**Requirement**.
Pull each line containing "Switch" out of the data and copy it.

**Recorded data**.
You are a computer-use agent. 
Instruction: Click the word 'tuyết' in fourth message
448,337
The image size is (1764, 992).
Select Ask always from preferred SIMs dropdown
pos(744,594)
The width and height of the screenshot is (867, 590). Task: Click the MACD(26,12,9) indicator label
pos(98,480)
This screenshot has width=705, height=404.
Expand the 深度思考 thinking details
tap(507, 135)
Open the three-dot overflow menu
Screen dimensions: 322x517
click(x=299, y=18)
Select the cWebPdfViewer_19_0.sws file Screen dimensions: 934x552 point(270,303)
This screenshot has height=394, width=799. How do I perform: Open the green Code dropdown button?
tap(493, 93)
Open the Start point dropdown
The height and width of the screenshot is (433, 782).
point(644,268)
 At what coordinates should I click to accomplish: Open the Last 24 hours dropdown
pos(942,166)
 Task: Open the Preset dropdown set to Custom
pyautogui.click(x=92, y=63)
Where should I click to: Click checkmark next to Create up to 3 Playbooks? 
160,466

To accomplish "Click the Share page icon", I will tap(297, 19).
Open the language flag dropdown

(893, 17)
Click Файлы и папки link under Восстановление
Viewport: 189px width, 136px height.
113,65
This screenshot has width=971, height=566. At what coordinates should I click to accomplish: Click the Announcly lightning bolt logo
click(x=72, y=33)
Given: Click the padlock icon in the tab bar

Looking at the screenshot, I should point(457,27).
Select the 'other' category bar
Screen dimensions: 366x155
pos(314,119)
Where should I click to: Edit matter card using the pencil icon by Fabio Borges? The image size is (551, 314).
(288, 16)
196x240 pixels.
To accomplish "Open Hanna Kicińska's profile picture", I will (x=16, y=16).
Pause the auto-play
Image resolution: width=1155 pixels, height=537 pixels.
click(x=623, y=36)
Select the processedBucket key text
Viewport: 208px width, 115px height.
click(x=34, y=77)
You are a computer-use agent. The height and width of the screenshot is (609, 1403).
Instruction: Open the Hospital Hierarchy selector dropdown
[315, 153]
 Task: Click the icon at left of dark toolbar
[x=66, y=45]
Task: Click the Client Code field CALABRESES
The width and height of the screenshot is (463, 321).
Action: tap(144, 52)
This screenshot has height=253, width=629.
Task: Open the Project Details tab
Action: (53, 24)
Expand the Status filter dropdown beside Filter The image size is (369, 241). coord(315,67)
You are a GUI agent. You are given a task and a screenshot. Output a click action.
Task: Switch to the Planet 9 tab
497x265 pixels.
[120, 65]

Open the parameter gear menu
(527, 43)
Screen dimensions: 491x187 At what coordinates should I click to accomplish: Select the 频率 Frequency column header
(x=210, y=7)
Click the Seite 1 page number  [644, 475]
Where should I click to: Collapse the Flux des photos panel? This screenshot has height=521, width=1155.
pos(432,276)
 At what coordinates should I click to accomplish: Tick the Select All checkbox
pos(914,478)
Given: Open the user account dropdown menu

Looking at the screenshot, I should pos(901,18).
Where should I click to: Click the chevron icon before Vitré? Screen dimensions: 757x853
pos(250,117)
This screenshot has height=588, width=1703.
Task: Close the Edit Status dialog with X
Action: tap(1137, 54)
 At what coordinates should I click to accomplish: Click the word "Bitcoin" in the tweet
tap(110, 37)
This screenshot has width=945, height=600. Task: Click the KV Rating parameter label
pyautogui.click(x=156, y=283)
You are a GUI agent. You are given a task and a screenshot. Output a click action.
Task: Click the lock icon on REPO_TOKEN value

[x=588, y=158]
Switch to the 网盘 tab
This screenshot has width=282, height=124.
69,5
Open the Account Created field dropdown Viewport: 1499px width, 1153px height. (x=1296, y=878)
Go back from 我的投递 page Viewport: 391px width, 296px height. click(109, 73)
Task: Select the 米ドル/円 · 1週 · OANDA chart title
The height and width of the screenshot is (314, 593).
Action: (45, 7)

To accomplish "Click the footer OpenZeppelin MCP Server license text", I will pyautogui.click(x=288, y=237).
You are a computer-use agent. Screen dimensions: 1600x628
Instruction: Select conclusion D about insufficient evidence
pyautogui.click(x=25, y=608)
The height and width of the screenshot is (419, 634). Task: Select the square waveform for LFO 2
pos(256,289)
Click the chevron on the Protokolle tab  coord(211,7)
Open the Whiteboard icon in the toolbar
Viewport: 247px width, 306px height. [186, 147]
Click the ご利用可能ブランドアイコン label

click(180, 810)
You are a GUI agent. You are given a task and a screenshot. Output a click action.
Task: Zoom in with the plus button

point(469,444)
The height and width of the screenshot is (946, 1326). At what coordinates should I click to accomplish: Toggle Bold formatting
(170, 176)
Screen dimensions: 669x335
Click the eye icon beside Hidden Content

**Response area**.
Task: Switch to the Planet 9 tab
Switch to the 网盘 tab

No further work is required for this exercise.